A typical laptop isn’t powerful enough to run deep learning algorithms in a reasonable period of time. Even if so, my Macbook doesn’t have a GPU, which is a requirement for the best deep learning libraries out there. However, it’s super easy to use free or cheap sources; I’m using this Kaggle kernel for this part of the post.
I’m illustrating an approach that is a “baseline” from the DL point of view. There is a lot more we could do for this problem, but my goal is to show that not much tweaking is required to outperform the baseline models we reviewed above. We start by setting up the training and validation sets as before.
> labels_df = pd.read_csv(f'{PATH}train_v2.csv')
> num_exs = len(labels_df)
> ntrain = int(num_exs * .6)
> nval = int((num_exs-ntrain)/2)
Next we read in the data, then scale it. ImageItemList deals with multi-label learning for us, and DataBunch is the data type that fastai requires for its input data.
> src = (ImageItemList.from_csv(PATH, 'train_v2.csv', folder="train-jpg", suffix=".jpg")
.split_by_idxs(list(range(ntrain)),valid_idx=list(range(ntrain,ntrain+nval))) # get the same training data as baseline
.label_from_df(sep=' ') # one-hot encoding
)
> data = (src.transform(tfms=None, size=rescaled_dim) # resize
.databunch(bs=bs, num_workers=num_workers) # format needed for training
.normalize(imagenet_stats)) # like sklearn.preprocessing.scale, with some twists
We next set up the neural network, its architecture, and an evaluation metric to apply. This is slightly more complicated. In short, the network has different layers with different interconnections between them. A convolutional neural network (CNN) is a type of DL network typically used in computer vision; there’s a course on them at Stanford. The second thing we need is an initialization of the parameters of the network – intuitively these are weights on the connections between nodes in the network. We’re leveraging the ImageNet dataset by initializing the parameters with a pre-trained network called resnet50. Then, we again use F2 to evaluate the learned network on the validation data.
> arch = models.resnet50
> def f2_score(pred, act, **kwargs):
return fbeta(pred, act, beta=2, thresh=0.2, **kwargs)
> learn = create_cnn(data, arch, metrics=[f2_score], model_dir='/tmp/models')

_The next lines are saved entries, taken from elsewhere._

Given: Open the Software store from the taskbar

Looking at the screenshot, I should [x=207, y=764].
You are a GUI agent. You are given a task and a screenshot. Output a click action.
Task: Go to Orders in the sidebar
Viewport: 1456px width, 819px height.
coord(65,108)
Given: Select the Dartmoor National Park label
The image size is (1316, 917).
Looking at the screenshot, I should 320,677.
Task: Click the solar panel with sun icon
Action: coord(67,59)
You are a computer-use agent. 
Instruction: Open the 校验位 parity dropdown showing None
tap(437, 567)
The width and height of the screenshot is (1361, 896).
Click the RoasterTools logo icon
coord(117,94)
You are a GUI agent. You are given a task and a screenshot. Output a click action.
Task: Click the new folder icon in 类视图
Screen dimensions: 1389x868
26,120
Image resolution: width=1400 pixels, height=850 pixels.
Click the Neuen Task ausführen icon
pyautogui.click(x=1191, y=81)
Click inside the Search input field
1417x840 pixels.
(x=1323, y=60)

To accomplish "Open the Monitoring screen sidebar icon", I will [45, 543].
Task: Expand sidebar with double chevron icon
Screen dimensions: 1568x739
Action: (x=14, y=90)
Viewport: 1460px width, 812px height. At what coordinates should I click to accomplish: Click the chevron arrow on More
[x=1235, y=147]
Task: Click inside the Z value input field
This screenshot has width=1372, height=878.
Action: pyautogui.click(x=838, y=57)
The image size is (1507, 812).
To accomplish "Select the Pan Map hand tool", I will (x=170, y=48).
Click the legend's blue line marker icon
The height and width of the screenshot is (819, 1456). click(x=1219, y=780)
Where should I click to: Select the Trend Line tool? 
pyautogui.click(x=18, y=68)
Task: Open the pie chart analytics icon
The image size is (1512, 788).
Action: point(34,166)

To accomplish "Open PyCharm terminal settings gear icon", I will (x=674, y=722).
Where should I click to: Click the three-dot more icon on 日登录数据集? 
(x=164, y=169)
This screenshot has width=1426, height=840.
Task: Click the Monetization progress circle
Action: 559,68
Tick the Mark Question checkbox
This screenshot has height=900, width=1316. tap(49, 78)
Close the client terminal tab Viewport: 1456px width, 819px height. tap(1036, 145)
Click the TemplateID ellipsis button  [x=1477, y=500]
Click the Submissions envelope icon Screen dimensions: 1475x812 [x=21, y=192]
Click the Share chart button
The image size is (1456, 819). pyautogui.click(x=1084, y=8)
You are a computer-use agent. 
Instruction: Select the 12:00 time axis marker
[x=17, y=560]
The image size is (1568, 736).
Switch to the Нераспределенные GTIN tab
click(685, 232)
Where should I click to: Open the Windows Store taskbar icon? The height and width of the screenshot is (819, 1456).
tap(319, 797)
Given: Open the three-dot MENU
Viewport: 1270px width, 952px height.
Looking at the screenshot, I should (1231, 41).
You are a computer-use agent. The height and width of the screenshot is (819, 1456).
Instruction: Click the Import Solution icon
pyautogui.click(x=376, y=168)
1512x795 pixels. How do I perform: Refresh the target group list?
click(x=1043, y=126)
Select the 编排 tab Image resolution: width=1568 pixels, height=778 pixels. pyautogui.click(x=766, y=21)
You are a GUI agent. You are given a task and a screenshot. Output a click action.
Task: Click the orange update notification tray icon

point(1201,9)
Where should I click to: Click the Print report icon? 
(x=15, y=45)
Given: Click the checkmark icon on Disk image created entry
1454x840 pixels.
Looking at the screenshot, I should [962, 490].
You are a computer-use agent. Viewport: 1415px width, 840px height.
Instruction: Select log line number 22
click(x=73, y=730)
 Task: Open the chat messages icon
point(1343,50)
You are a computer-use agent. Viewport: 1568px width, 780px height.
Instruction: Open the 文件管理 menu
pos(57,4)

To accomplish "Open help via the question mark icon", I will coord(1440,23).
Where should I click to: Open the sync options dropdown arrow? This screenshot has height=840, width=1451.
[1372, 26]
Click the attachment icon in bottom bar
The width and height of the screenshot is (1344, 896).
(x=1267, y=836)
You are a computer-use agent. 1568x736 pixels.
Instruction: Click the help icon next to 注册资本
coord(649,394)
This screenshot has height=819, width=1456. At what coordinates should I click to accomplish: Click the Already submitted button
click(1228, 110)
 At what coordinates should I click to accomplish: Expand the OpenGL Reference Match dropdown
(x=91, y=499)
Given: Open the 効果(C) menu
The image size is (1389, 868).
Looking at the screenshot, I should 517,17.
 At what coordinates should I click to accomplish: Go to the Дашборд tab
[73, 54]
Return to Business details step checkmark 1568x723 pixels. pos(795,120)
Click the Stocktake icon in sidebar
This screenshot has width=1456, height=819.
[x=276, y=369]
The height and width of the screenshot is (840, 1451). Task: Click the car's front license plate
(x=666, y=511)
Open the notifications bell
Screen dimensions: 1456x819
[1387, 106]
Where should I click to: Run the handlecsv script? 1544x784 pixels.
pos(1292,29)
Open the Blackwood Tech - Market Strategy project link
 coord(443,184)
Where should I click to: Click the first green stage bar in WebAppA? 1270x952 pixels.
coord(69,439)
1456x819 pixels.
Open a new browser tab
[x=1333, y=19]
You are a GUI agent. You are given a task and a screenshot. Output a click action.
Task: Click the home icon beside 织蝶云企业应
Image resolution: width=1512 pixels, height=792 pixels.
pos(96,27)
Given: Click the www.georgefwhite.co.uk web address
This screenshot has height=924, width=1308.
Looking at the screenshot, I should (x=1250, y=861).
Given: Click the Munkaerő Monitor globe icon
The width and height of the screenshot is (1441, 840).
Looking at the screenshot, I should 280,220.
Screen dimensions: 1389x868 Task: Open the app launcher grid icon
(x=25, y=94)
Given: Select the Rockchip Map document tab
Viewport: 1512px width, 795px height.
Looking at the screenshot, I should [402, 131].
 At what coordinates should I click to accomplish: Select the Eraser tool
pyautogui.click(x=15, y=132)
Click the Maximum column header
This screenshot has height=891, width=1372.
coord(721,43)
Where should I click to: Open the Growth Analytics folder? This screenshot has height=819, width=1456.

Finally, we’ll fit our network to the Amazon training images. Usually, we’d run the dataset through the network multiple times (or “epochs”), but I’m going to just do it once.
> learn.fit(1)
The output shows the training loss, validation loss, and validation F2 score. Loss intuitively captures which examples the network was either confident and wrong about or not confident about. And just like that, we’ve outperformed our logistic regression classifier by a huge amount, with an F2 score of 0.91 versus 0.68!
There is a lot more we could do to improve this score. The Kaggle forums include many sample approaches to this problem, with the top-ranked solutions getting quite complex. However, I hope this post gives a general flavor for applying modeling to this type of problem. Perhaps it whetted your appetite enough to explore image classification in more depth on your own!
Footnotes
0. Photo by David Clode on Unsplash
1. I later tried sklearn’s ExtraTreesClassifier, and the performance was quite a bit better, 0.704; still a lot worse than the deep learning model.